Figure 2.

FLCM-induced hepatic differentiation of hUCMSCs. A: Expression of hepatic-specific genes evaluated by RT-PCR at day 3 post-FLCM induction; B: Expression of hepatic-specific genes evaluated by real-time PCR. The level of TDO and CYP1A1 expression is shown as a fold-change compared with 0 day. Human hepatocyte cell line HL7702 was used as a positive control. Data are expressed as mean + SD of three experiments; C: Urea production in the medium of induced hUCMSCs at different time. Data are expressed as mean + SD of six experiments. *P < 0.05, compared with DMEM-treated hUCMSCs. D: Immunocytochemistry analysis of hepatic-specific genes ALB, AFP, CK-18 expression in DMEM (a, d, g) and FLCM (b, e, h) treated hUCMSCs on day 3. Human hepatocyte cell line HL7702 was used as a positive control (c, f, i). (magnification, ×200). E: Expression of CYP3A4 gene at 12 days and CYP3A4 activity at 3, 6, and 12 days during FLCM culture. F: Periodic Acid-Schiff staining of FLCM-treated hUCMSCs on day 12. DMEM-cultured hUCMSCs and HL7702 were used as control.

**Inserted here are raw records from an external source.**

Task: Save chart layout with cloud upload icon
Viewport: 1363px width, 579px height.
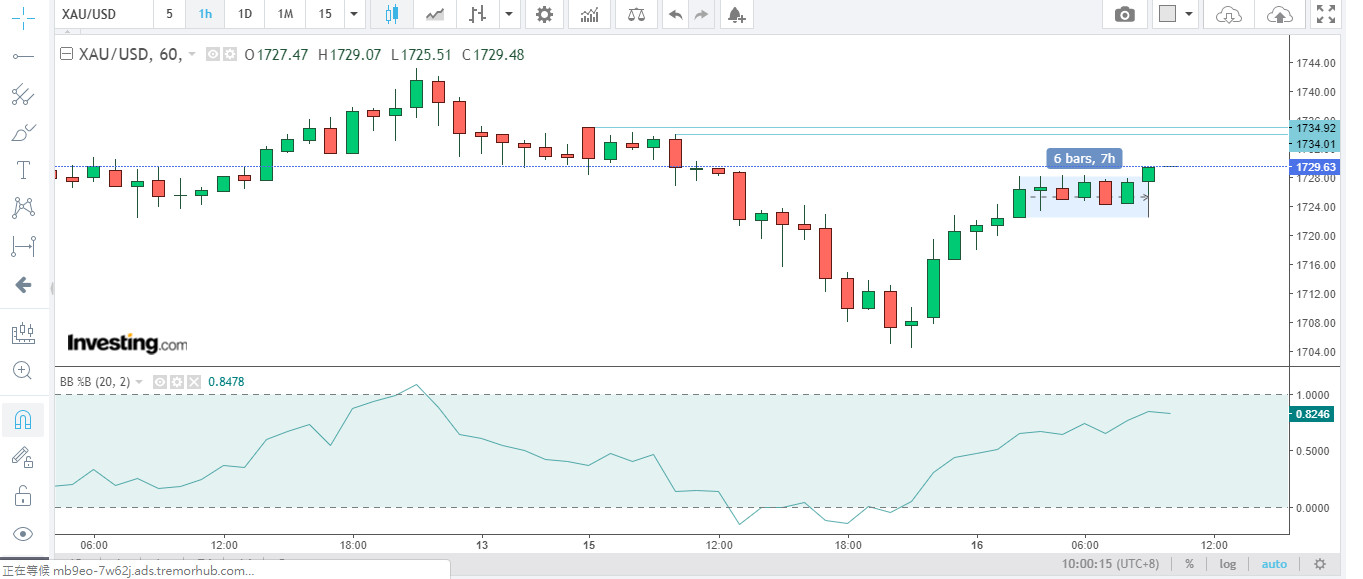Action: 1279,14
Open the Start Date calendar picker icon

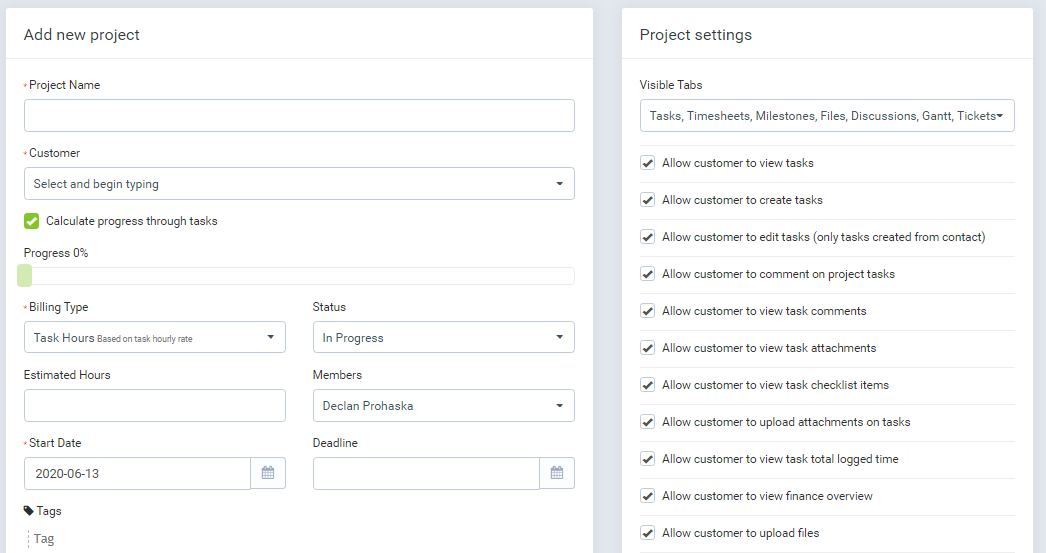pyautogui.click(x=268, y=473)
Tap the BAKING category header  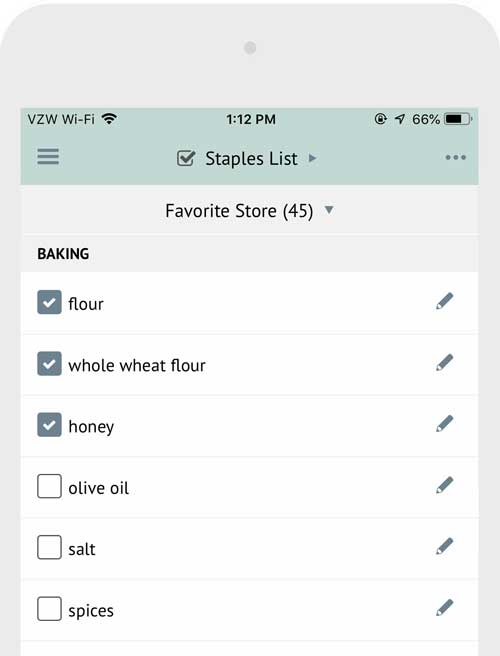(x=63, y=254)
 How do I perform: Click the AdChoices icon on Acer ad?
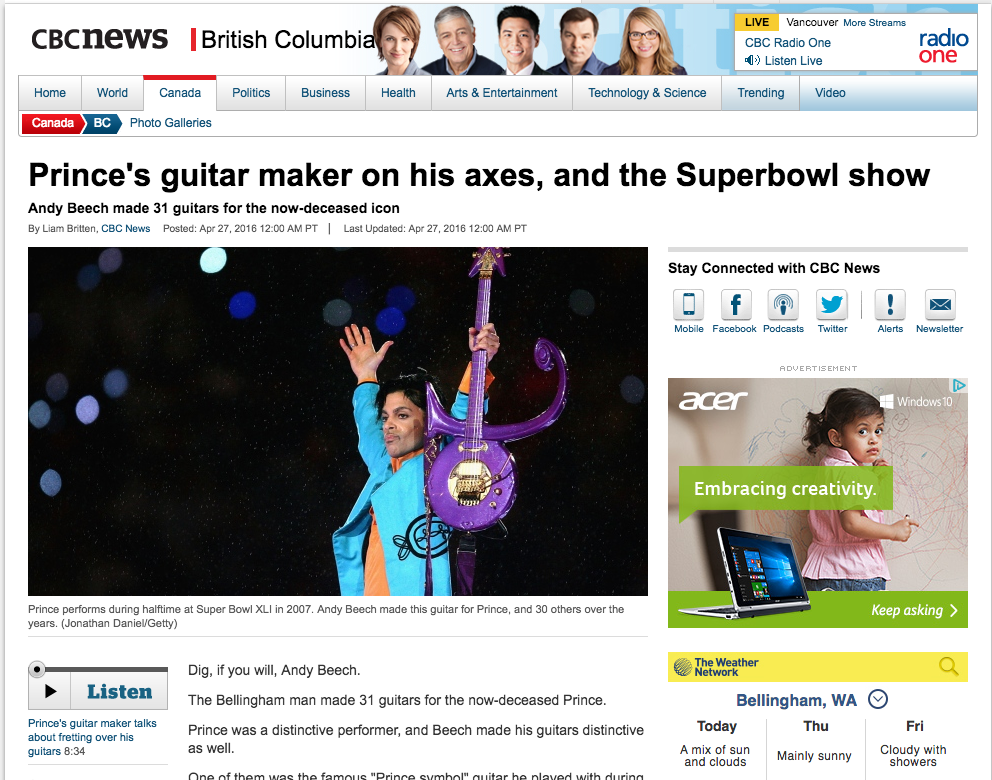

G: ALB secretion in the medium of induced hUCMSCs at day 12. Data are expressed as mean + SD of three experiments. *P < 0.05, compared with DMEM-treated hUCMSCs. FLCM, fetal liver conditioned medium. TDO, tryptophan 2,3-dioxygenase. AFP, a-fetoprotein; ALB, albumin; CK-18, Cytokeratin 18; HNF4, human nuclear factor 4; CYP1A1, cytochrome P450 1A1; CYP3A4, cytochrome P450 3A4. (A color version of this figure is available in the online journal.)